Last edited by Judy (December 24, 2016 7:53 pm)

     Thread Starter
 

December 25, 2016 10:31 am  #5


Re: United in the same horror

Merry Christmas Judy and all others here.

Having been a STR8 since 2010 it seems there are way more women here than men. I don't really know what the percentages are but, I would like to say, I think that not as many men would seek out or join a group like this due to ego. This is based on conversations I have had with some of the men in face to face meetings. My guess.... The percentages are probably closer than they appear.

 

December 31, 2016 1:31 pm  #6


Re: United in the same horror

yes, I agree Clif. 

Harder for men to recognise or acknowledge their wife is gay.  Easier for a woman to hide her sexuality.

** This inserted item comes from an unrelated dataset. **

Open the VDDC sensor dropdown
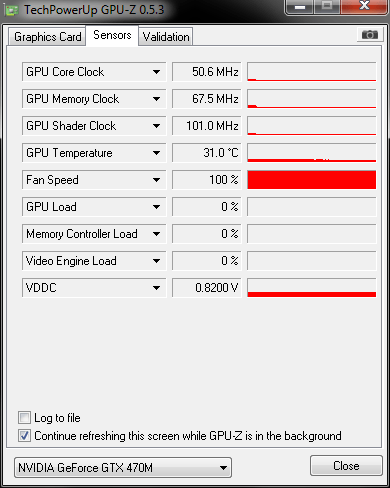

And has there been a single man leaving his lesbian wife even tho she doesn't want him to?  No they only leave when they are being forced to whereas the women will leave even when the gay husband doesn't want them to.

Doesn't mean their wife isn't a lesbian.  "Oh, she's going on a work related 'do'"  I just feel like saying come on.  Don't you get it, those work related holidays with the women colleagues.  

If you believe my intuition then I see a number of relationships where the man is being led around by the nose by the gay wife.  Even tho he is the type of man that makes the nicest husband, the strong and kindly ones.